CS 111 Spring 2007 - Scribe Notes - Neal Boroumand & Brandy

RAID and Reliability

Typical computers exhibit the following behavior

----------up---------^^^Crash^^^--------------up-----------^^^Crash^^^-------------up----------

We can calculate several parameters from the preceeding behavior:

Mean Time to Failure : Avg "up" time

Mean Time to Repair : Avg "crash" time

Mean Time between Failures = MTTF + MTTR

The availability of the system can be calculated by: MTTF/MTBF = .99999 (five nine system)

Reliability of Disks:

Typical disk

P(Fail)

|...............................................................................................xxxxxxx

|.............................................................................................xxxxxxxx

|x.......................................................................................xxxxxxxxxx

|xxx.............................................................................xxxxxxxxxxxxxx

|xxxxx............................................................xxxxxxxxxxxxxxxxxxxxx

|xxxxxxx........................................xxxxxxxxxxxxxxxxxxxxxxxxxxxxxx

|xxxxxxxxxxxxxxxxxxxxxxxxxxxxxxxxxxxxxxxxxxxxxxxxxxxxxxxxxxxx

Time (year) 1--------2--------3--------4---------5--------6-------7-------------->

The spike in the beginning is known as the "burn in" period. After 5 years, the odds of failure become high very quickly, and failure is a likely event.

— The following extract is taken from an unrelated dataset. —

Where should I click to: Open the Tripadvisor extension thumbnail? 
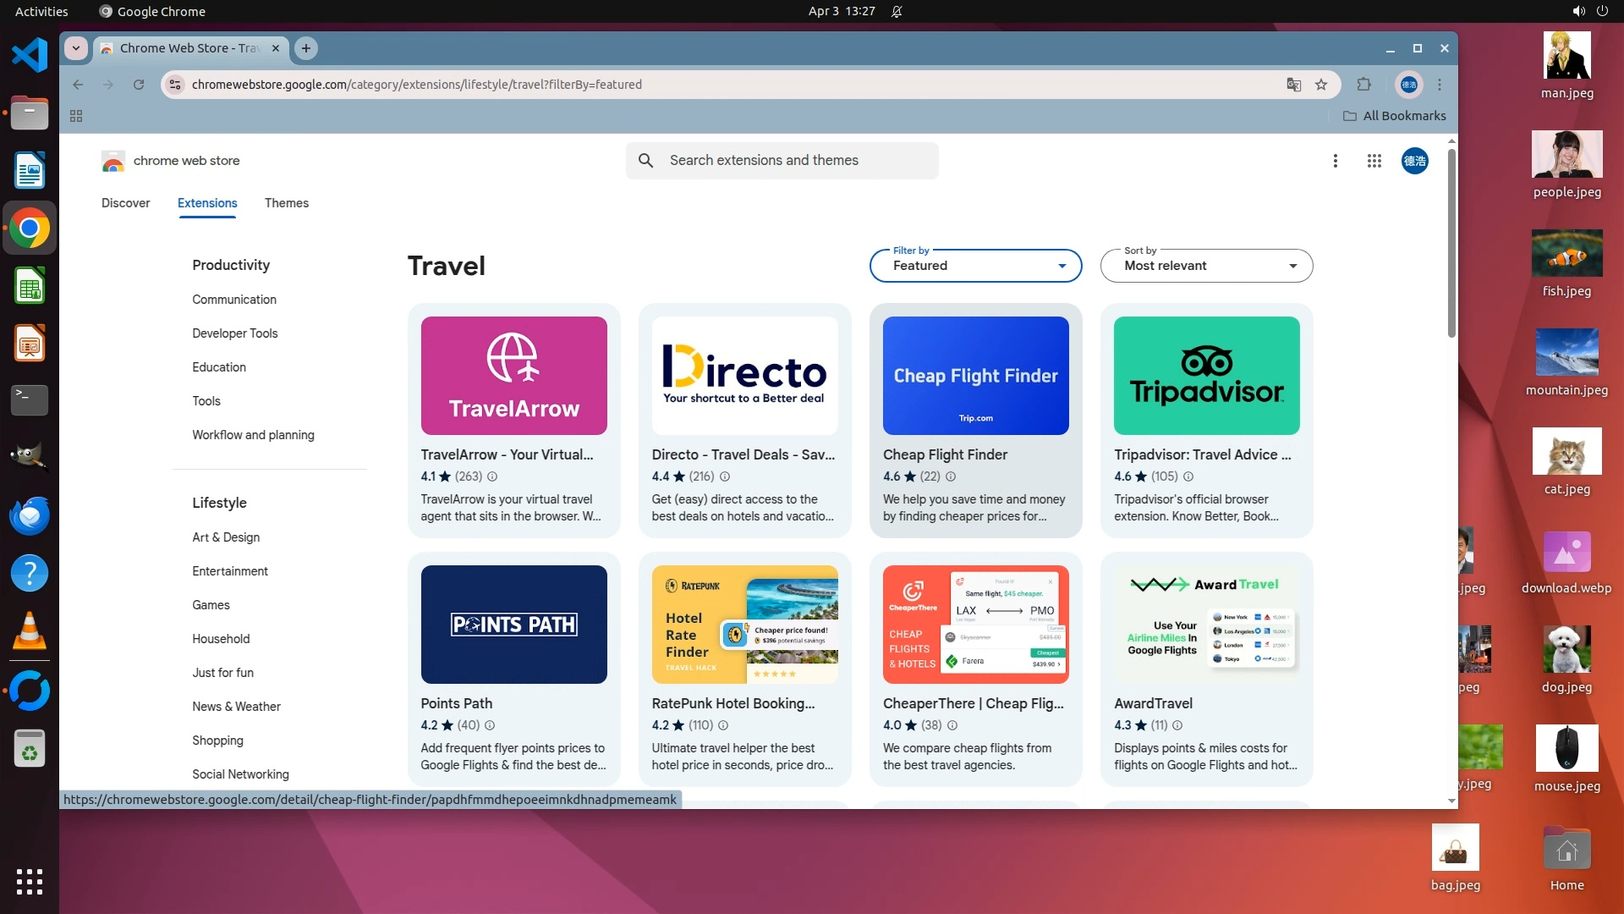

There's really no way to predict when a hard drive will fail, so how do we avoid "crashes"?

They key is in redundancy. Different RAID configurations offer different levels of redundancy, and thus reliability.

RAID 1: Mirroring

This version keeps a duplicate version of the hard drive at all times, thus allowing the system to function normally should one of it's hard drives fail. If both fail, the system will of course crash. However, the assumption is that the first failed H.D.D will be replaced in a quick enough time to avoid experiencing dual failures.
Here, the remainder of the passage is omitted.